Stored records
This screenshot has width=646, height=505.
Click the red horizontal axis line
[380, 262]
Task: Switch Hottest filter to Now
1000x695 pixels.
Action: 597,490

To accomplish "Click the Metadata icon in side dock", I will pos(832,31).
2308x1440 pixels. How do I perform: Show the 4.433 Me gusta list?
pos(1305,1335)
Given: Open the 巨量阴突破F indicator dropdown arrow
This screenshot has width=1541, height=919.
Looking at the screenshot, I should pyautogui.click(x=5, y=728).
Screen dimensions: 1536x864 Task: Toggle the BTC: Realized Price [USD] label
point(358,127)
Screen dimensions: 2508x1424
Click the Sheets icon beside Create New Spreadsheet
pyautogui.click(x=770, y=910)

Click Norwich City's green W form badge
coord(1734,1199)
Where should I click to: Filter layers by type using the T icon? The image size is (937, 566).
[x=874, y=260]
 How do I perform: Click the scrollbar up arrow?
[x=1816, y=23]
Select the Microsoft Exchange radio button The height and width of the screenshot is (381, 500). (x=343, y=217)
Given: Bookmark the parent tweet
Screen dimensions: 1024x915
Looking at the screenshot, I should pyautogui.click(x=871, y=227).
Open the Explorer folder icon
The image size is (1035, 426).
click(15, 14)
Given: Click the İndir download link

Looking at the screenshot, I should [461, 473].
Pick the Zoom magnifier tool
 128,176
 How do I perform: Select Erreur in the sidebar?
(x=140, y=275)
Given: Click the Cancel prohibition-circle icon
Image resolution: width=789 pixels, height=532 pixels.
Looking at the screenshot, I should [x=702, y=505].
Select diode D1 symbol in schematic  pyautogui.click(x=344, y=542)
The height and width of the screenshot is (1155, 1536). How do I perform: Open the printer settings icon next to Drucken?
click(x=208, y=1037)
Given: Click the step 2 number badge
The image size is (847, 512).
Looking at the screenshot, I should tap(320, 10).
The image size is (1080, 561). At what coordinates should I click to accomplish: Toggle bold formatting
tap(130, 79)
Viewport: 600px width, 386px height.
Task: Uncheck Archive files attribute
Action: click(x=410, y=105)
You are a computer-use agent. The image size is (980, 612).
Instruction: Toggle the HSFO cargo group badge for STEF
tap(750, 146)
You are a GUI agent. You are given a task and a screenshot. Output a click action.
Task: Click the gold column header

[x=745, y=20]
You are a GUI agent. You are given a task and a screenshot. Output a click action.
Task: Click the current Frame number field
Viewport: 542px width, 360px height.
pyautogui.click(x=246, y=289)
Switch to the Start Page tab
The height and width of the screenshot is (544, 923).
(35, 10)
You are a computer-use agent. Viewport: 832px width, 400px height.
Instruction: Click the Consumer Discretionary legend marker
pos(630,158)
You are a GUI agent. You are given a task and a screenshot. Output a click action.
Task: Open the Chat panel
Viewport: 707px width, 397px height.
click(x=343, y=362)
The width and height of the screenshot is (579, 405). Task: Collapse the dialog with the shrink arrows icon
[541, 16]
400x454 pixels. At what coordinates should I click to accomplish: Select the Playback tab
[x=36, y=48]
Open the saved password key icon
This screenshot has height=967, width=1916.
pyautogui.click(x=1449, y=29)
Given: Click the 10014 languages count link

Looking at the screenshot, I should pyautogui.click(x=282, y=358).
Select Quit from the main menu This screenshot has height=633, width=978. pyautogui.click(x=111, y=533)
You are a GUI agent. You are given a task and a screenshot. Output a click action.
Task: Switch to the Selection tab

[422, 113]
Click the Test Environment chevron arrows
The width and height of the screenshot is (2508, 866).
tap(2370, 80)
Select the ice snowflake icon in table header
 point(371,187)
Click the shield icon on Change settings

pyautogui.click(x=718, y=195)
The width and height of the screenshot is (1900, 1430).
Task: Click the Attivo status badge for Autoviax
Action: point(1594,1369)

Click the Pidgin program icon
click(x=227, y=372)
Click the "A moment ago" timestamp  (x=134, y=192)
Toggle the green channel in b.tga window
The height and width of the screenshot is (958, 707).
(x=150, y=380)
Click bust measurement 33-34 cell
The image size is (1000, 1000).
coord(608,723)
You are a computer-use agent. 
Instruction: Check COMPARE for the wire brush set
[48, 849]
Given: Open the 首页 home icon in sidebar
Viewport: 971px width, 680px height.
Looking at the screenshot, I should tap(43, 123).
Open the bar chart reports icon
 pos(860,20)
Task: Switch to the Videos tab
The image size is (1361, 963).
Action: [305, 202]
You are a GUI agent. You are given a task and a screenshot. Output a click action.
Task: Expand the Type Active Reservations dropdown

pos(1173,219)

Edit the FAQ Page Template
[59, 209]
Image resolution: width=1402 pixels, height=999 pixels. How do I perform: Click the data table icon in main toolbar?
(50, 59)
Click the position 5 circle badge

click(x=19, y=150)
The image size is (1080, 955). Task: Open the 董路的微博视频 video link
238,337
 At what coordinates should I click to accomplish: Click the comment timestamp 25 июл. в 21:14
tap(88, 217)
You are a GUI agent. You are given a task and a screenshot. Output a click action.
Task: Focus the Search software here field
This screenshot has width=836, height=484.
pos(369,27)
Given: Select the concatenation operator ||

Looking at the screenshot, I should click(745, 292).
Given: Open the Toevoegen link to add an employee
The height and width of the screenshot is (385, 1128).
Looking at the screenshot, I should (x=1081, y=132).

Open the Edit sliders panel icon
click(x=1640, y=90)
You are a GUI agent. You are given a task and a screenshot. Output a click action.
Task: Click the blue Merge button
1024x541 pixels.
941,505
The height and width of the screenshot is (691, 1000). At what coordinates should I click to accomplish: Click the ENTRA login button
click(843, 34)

### Work instructions
All of the data above needs to be written out exactly.

### Result below
This screenshot has width=646, height=505.
Click the red horizontal axis line
[380, 262]
Task: Switch Hottest filter to Now
1000x695 pixels.
Action: 597,490

To accomplish "Click the Metadata icon in side dock", I will pos(832,31).
2308x1440 pixels. How do I perform: Show the 4.433 Me gusta list?
pos(1305,1335)
Given: Open the 巨量阴突破F indicator dropdown arrow
This screenshot has width=1541, height=919.
Looking at the screenshot, I should pyautogui.click(x=5, y=728).
Screen dimensions: 1536x864 Task: Toggle the BTC: Realized Price [USD] label
point(358,127)
Screen dimensions: 2508x1424
Click the Sheets icon beside Create New Spreadsheet
pyautogui.click(x=770, y=910)

Click Norwich City's green W form badge
coord(1734,1199)
Where should I click to: Filter layers by type using the T icon? The image size is (937, 566).
[x=874, y=260]
 How do I perform: Click the scrollbar up arrow?
[x=1816, y=23]
Select the Microsoft Exchange radio button The height and width of the screenshot is (381, 500). (x=343, y=217)
Given: Bookmark the parent tweet
Screen dimensions: 1024x915
Looking at the screenshot, I should pyautogui.click(x=871, y=227).
Open the Explorer folder icon
The image size is (1035, 426).
click(15, 14)
Given: Click the İndir download link

Looking at the screenshot, I should [461, 473].
Pick the Zoom magnifier tool
 128,176
 How do I perform: Select Erreur in the sidebar?
(x=140, y=275)
Given: Click the Cancel prohibition-circle icon
Image resolution: width=789 pixels, height=532 pixels.
Looking at the screenshot, I should [x=702, y=505].
Select diode D1 symbol in schematic  pyautogui.click(x=344, y=542)
The height and width of the screenshot is (1155, 1536). How do I perform: Open the printer settings icon next to Drucken?
click(x=208, y=1037)
Given: Click the step 2 number badge
The image size is (847, 512).
Looking at the screenshot, I should tap(320, 10).
The image size is (1080, 561). At what coordinates should I click to accomplish: Toggle bold formatting
tap(130, 79)
Viewport: 600px width, 386px height.
Task: Uncheck Archive files attribute
Action: click(x=410, y=105)
You are a computer-use agent. The image size is (980, 612).
Instruction: Toggle the HSFO cargo group badge for STEF
tap(750, 146)
You are a GUI agent. You are given a task and a screenshot. Output a click action.
Task: Click the gold column header

[x=745, y=20]
You are a GUI agent. You are given a task and a screenshot. Output a click action.
Task: Click the current Frame number field
Viewport: 542px width, 360px height.
pyautogui.click(x=246, y=289)
Switch to the Start Page tab
The height and width of the screenshot is (544, 923).
(35, 10)
You are a computer-use agent. Viewport: 832px width, 400px height.
Instruction: Click the Consumer Discretionary legend marker
pos(630,158)
You are a GUI agent. You are given a task and a screenshot. Output a click action.
Task: Open the Chat panel
Viewport: 707px width, 397px height.
click(x=343, y=362)
The width and height of the screenshot is (579, 405). Task: Collapse the dialog with the shrink arrows icon
[541, 16]
400x454 pixels. At what coordinates should I click to accomplish: Select the Playback tab
[x=36, y=48]
Open the saved password key icon
This screenshot has height=967, width=1916.
pyautogui.click(x=1449, y=29)
Given: Click the 10014 languages count link

Looking at the screenshot, I should pyautogui.click(x=282, y=358).
Select Quit from the main menu This screenshot has height=633, width=978. pyautogui.click(x=111, y=533)
You are a GUI agent. You are given a task and a screenshot. Output a click action.
Task: Switch to the Selection tab

[422, 113]
Click the Test Environment chevron arrows
The width and height of the screenshot is (2508, 866).
tap(2370, 80)
Select the ice snowflake icon in table header
 point(371,187)
Click the shield icon on Change settings

pyautogui.click(x=718, y=195)
The width and height of the screenshot is (1900, 1430).
Task: Click the Attivo status badge for Autoviax
Action: point(1594,1369)

Click the Pidgin program icon
click(x=227, y=372)
Click the "A moment ago" timestamp  (x=134, y=192)
Toggle the green channel in b.tga window
The height and width of the screenshot is (958, 707).
(x=150, y=380)
Click bust measurement 33-34 cell
The image size is (1000, 1000).
coord(608,723)
You are a computer-use agent. 
Instruction: Check COMPARE for the wire brush set
[48, 849]
Given: Open the 首页 home icon in sidebar
Viewport: 971px width, 680px height.
Looking at the screenshot, I should tap(43, 123).
Open the bar chart reports icon
 pos(860,20)
Task: Switch to the Videos tab
The image size is (1361, 963).
Action: [305, 202]
You are a GUI agent. You are given a task and a screenshot. Output a click action.
Task: Expand the Type Active Reservations dropdown

pos(1173,219)

Edit the FAQ Page Template
[59, 209]
Image resolution: width=1402 pixels, height=999 pixels. How do I perform: Click the data table icon in main toolbar?
(50, 59)
Click the position 5 circle badge

click(x=19, y=150)
The image size is (1080, 955). Task: Open the 董路的微博视频 video link
238,337
 At what coordinates should I click to accomplish: Click the comment timestamp 25 июл. в 21:14
tap(88, 217)
You are a GUI agent. You are given a task and a screenshot. Output a click action.
Task: Focus the Search software here field
This screenshot has width=836, height=484.
pos(369,27)
Given: Select the concatenation operator ||

Looking at the screenshot, I should click(745, 292).
Given: Open the Toevoegen link to add an employee
The height and width of the screenshot is (385, 1128).
Looking at the screenshot, I should (x=1081, y=132).

Open the Edit sliders panel icon
click(x=1640, y=90)
You are a GUI agent. You are given a task and a screenshot. Output a click action.
Task: Click the blue Merge button
1024x541 pixels.
941,505
The height and width of the screenshot is (691, 1000). At what coordinates should I click to accomplish: Click the ENTRA login button
click(843, 34)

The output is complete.